(Collected data)
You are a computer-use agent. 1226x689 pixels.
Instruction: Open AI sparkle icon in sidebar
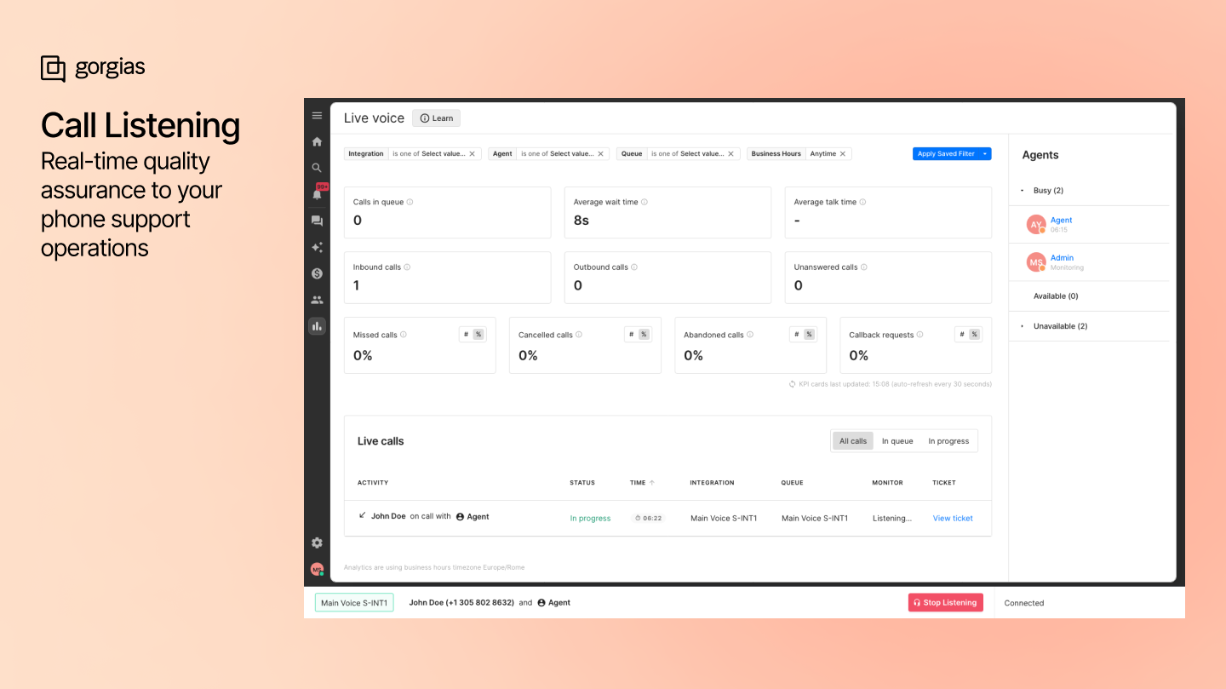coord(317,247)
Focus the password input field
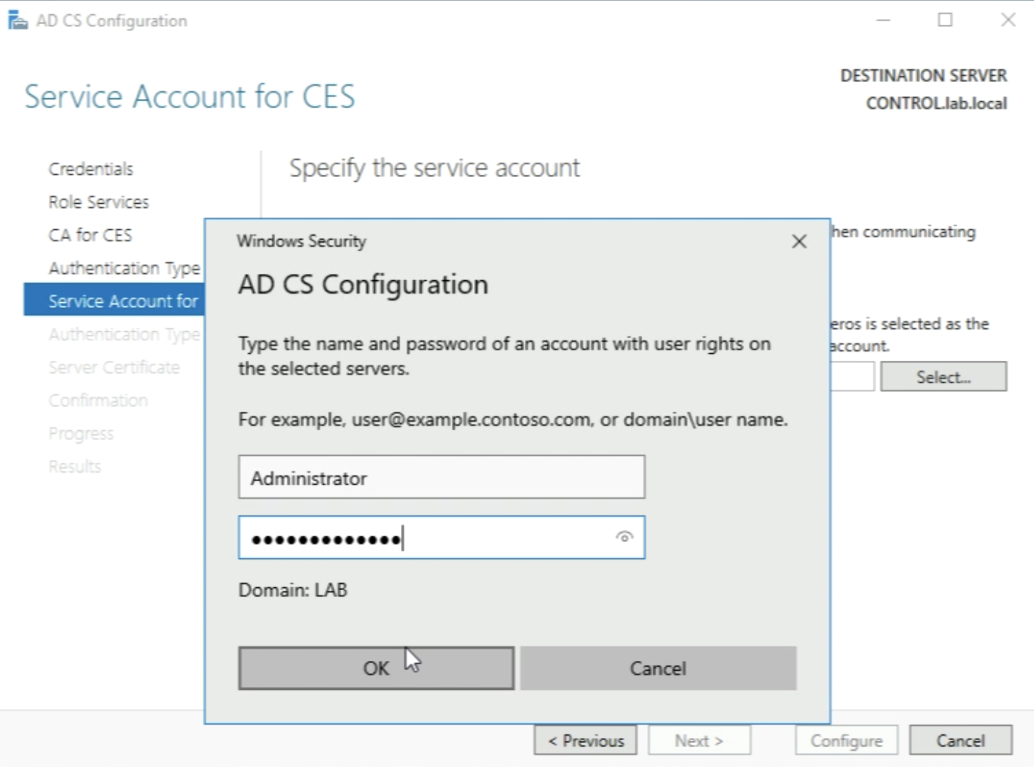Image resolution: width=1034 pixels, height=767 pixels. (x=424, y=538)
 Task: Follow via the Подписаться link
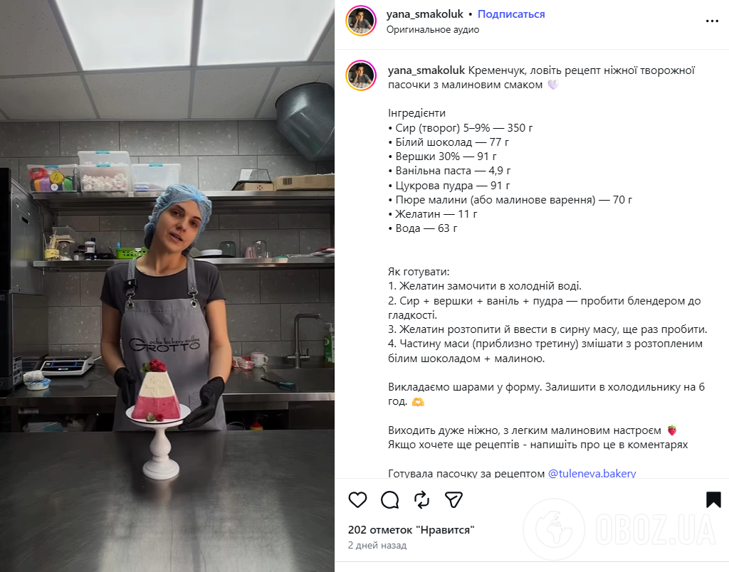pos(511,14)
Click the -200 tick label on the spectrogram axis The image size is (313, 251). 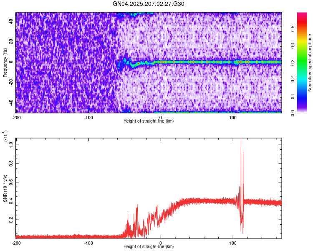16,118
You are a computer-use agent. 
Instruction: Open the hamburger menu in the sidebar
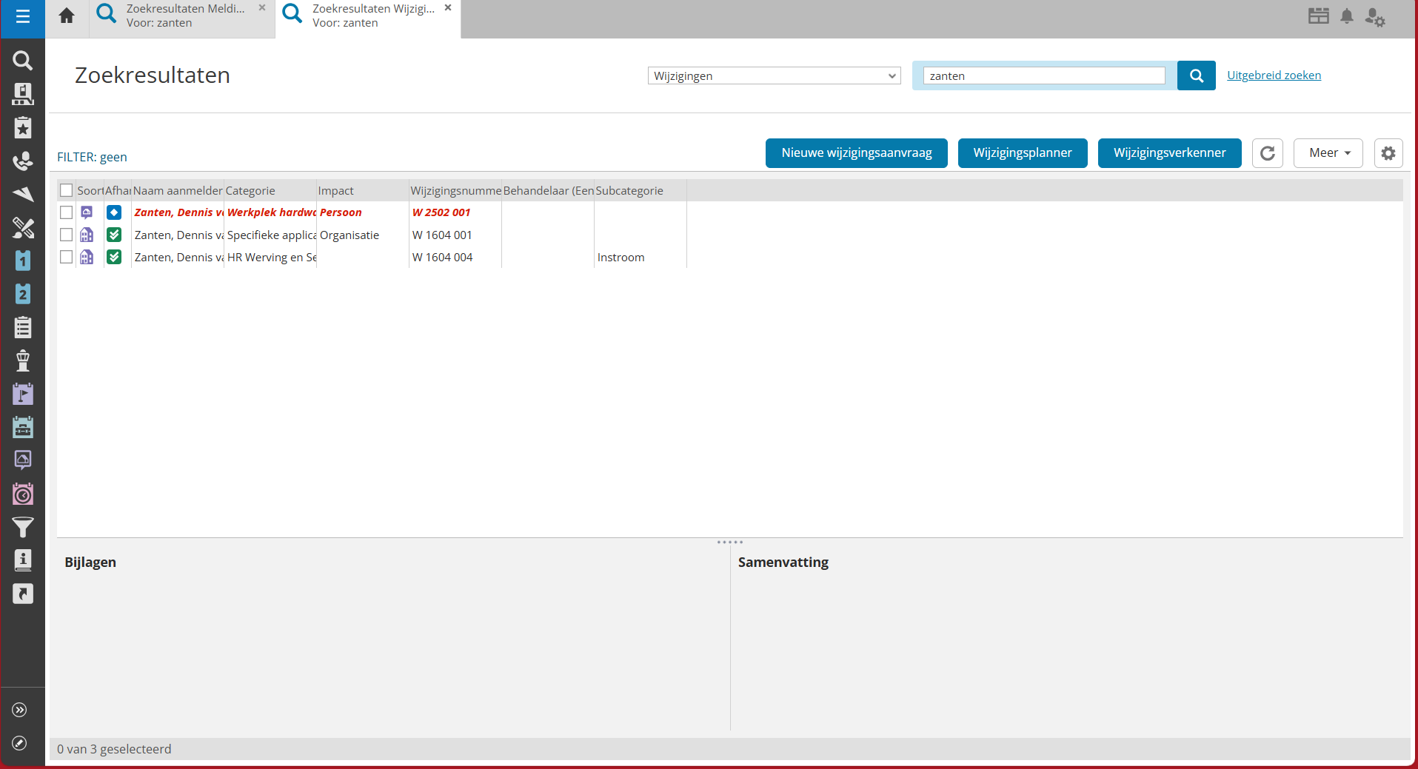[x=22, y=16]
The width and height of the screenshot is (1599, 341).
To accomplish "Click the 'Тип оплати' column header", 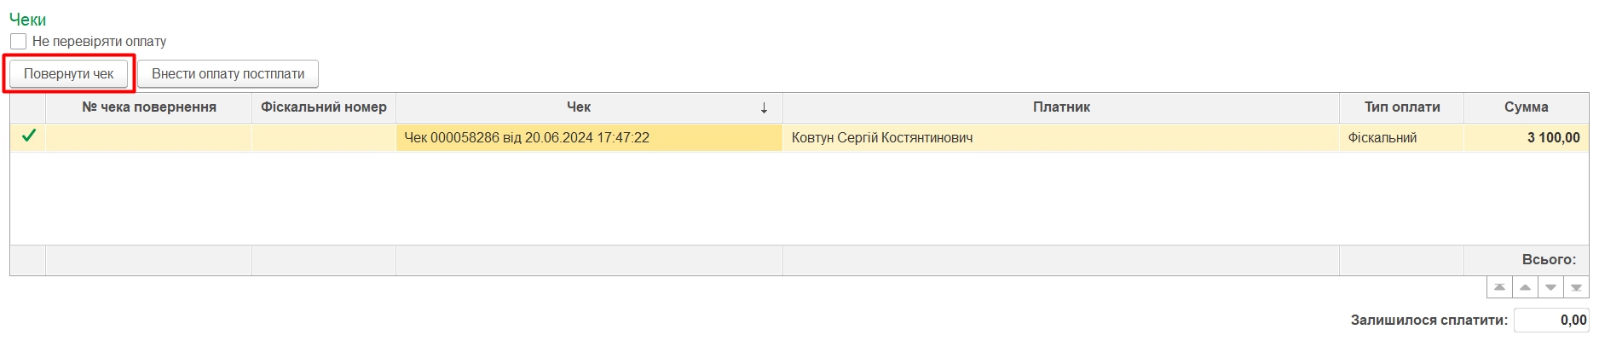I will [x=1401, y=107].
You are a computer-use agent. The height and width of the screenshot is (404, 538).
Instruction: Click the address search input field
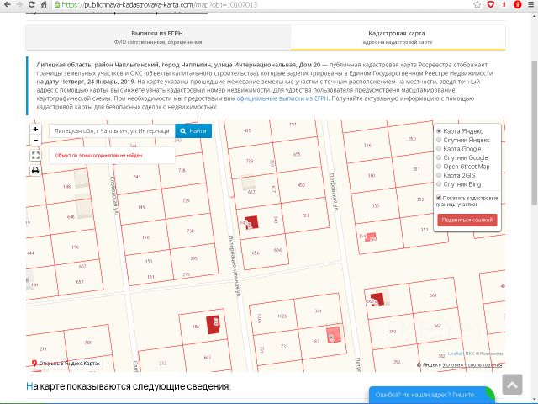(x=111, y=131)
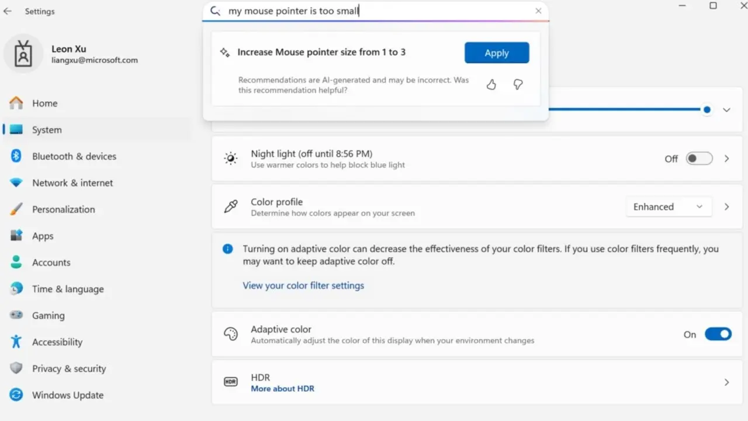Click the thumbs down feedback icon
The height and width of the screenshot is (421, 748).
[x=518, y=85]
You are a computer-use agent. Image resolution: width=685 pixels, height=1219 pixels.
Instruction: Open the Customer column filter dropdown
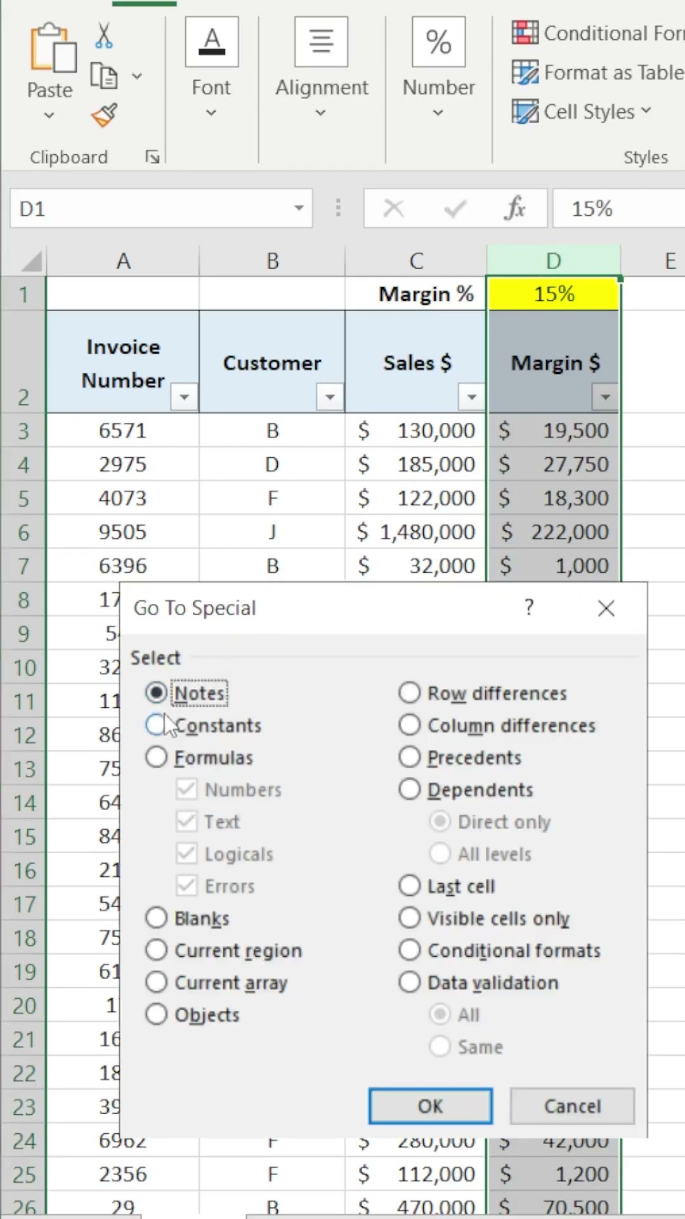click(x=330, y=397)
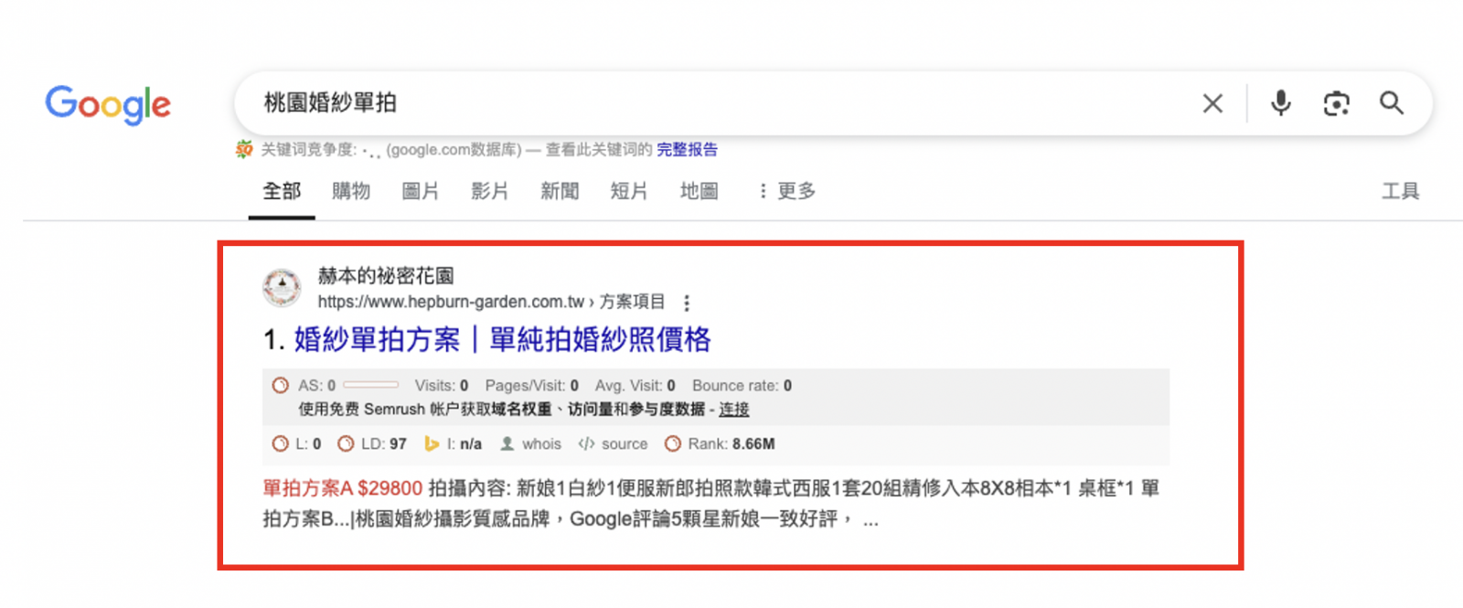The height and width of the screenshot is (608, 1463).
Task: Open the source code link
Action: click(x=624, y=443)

#### [Exercise goal]
Among the lines above, which ones include the word "agent"? Copy them.

#### [Solution to this exercise]
You are a computer-use agent. 1226x689 pixels.
You are a computer-use agent. 
You are a computer-use agent. The height and width of the screenshot is (404, 538).
You are a computer-use agent. Image resolution: width=685 pixels, height=1219 pixels.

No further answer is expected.